Continuing my three-volumes-at-a-time survey of the American Presidents series, edited by Arthur M. Schlesinger, Jr. This installment covers the presidencies of 1885-1901.
Here we have the last gasps of the Gilded Age, and the beginnings of the transformation of the Presidency into its familiar 20th century form. (Not so sure what a 21st century presidency is typically like yet.)
Henry F. Graff on Grover Cleveland is another dull book on a dull president. Cleveland evidently believed the role of the president was to do as little as possible. When destitute Civil War veterans begged for pensions, he didn't do anything. When the American planters in Hawaii overthrew the monarchy and petitioned for annexation by the US, he didn't do anything. When the economy crashed at the start of his second term, he didn't do anything. (And why, having not enjoyed being president and being defeated for re-election, did he run to regain the office at all? Graff doesn't say.) Graff is an academic historian who rather weirdly focuses on details of the nominating convention and inauguration, while skimming over the presidency. Nor does he more than blandly describe the odd points of Cleveland's career, like his affair with (and possible rape of) a woman whose child might have been his, or his marriage to his own ward, 27 years his junior and 21 at the time, or his cancer operation in office which was kept a complete secret for decades. Graff also skips over entirely such critical points as the Presidential Succession Act of 1886, generated by a crisis when the entire line of succession was vacant, only to mention it irrelevantly later in connection with the next administration (p. 106), or say what happened in the 1896 election to the splinter conservative-faction candidate whom Cleveland and most of his cabinet supported (he got shellacked, as described in Kevin Phillips' McKinley book but not this one).

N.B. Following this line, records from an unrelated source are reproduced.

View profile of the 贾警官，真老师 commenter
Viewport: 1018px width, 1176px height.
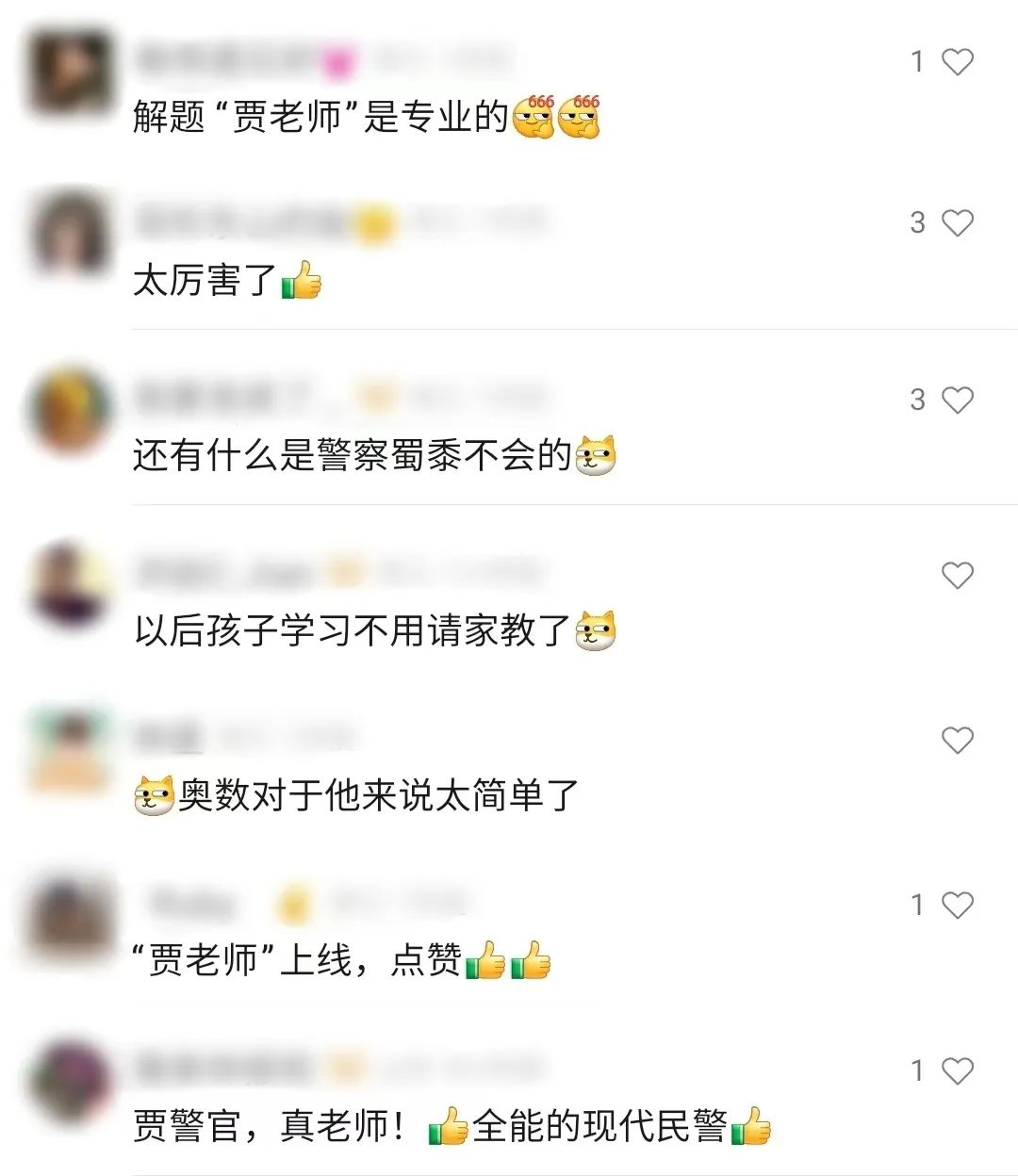pyautogui.click(x=69, y=1081)
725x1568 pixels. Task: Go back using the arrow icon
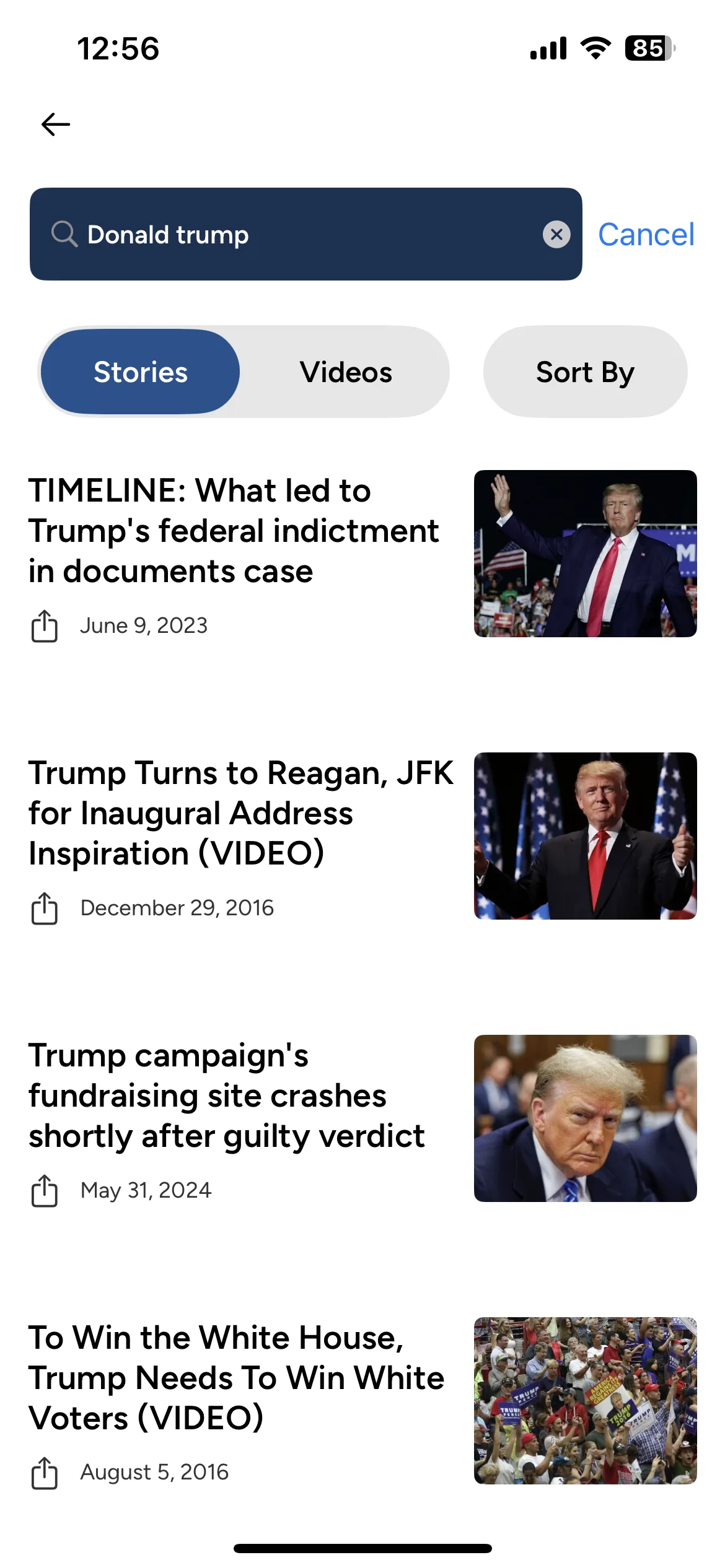pos(56,124)
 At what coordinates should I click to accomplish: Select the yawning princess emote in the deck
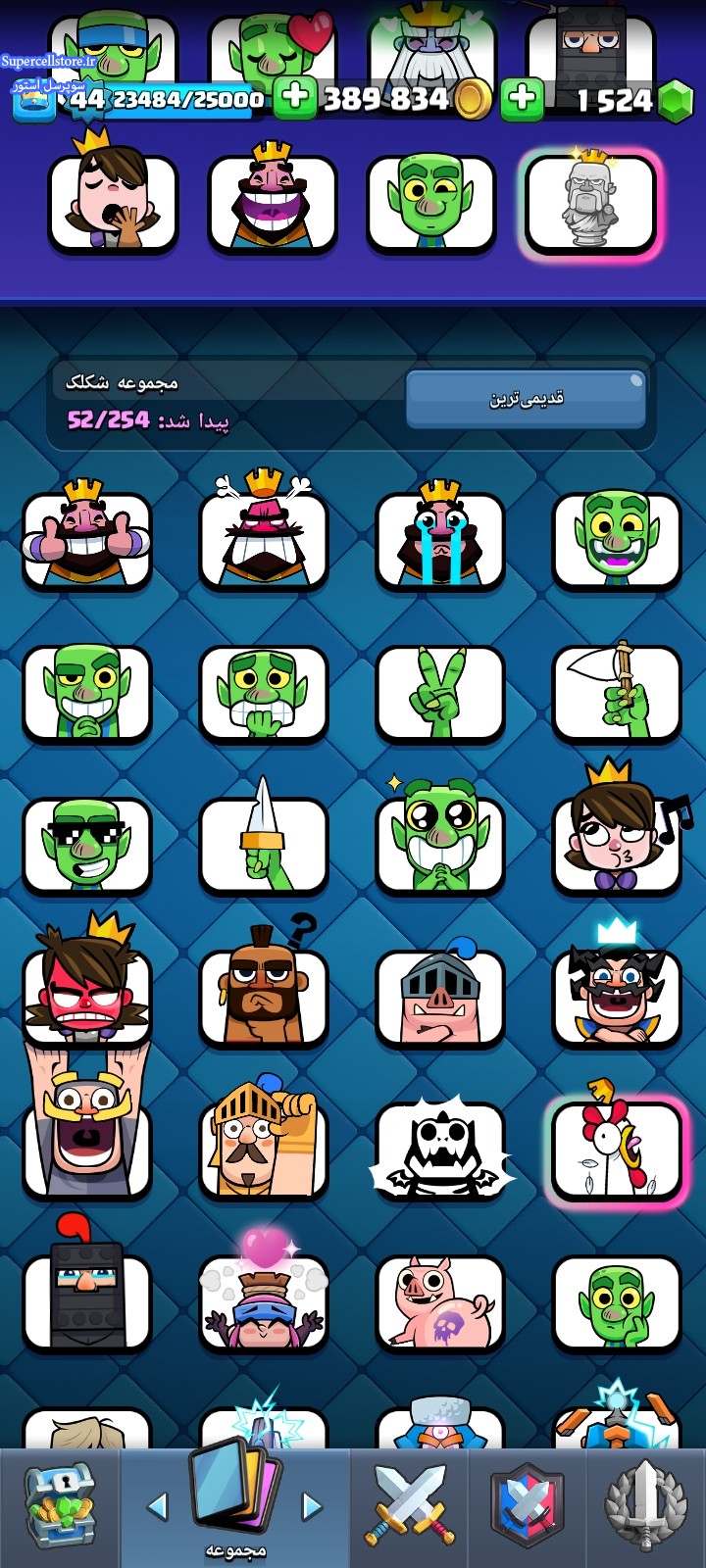click(x=113, y=201)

Charles W. Calhoun on Benjamin Harrison is a more invigorating academic historian's study, but then Harrison was a more invigorating president, despite apparently not enjoying the job any more than Cleveland did. An experienced legislator, he actively drove bills through Congress despite what Calhoun says was (but doesn't much describe as) a rebarbative personality. He got those veterans their pensions, for instance. After the Republicans lost control of Congress at the midterms (which Calhoun sort of claims was due to voters deciding they didn't want such an active president), Harrison was forced to expend most of his energy on foreign affairs, largely by signing treaties to establish US-controlled coaling stations to refuel the Navy wherever in the world it might go. Calhoun calls this proto-imperialist, though post-presidentially Harrison was appalled by the annexations following the Spanish-American War. The strangest thing in this book is the continuing thread of Harrison's intense and soul-healing friendship with his wife's niece, Mame Dimmick. It'd be an even more effective tale if I hadn't recognized her name and already known what Calhoun keeps under his hat until it happens: that, after Harrison's wife died, he promptly married her, though his children (who were her cousins, after all) despised her.
Kevin Phillips on William McKinley is a very different book from any of its predecessors. Phillips is the famous Republican political strategist, and he's written less a biography of McKinley (his assassination, for instance, though mentioned is never described or recounted) than a study of Republican political strategy in the McKinley era, both in electoral and policy terms, and he does go on, though he's both lucid and factually accurate. His thesis is that McKinley was not the dull-minded and reactive man of legend but a keen-witted, intelligent, and crafty political strategist. McKinley, Phillips says, was pro-labor at a time when the party was anti-, which won him support among workers, but how he let the workers know that he supported them and would do things for them in office while hiding this from his own party lest they think him a radical, is not clear. Phillips repeatedly states that all McKinley's (very competent, with long careers ahead of them) subordinates, including TR, always praised his strength and leadership, but he also - while lining up the stereotypes to debunk them - quotes TR saying McKinley had "the backbone of a chocolate eclair" (p. 4). So what the hey? Phillips' defense of imperialism is as clearly-written and factual as ever, but is truly embarrassing to read, including such feckless arguments as 1) all the other Western countries were doing it too, and 2) many who opposed imperialism did so because they were racists. These are true, but they're no excuse.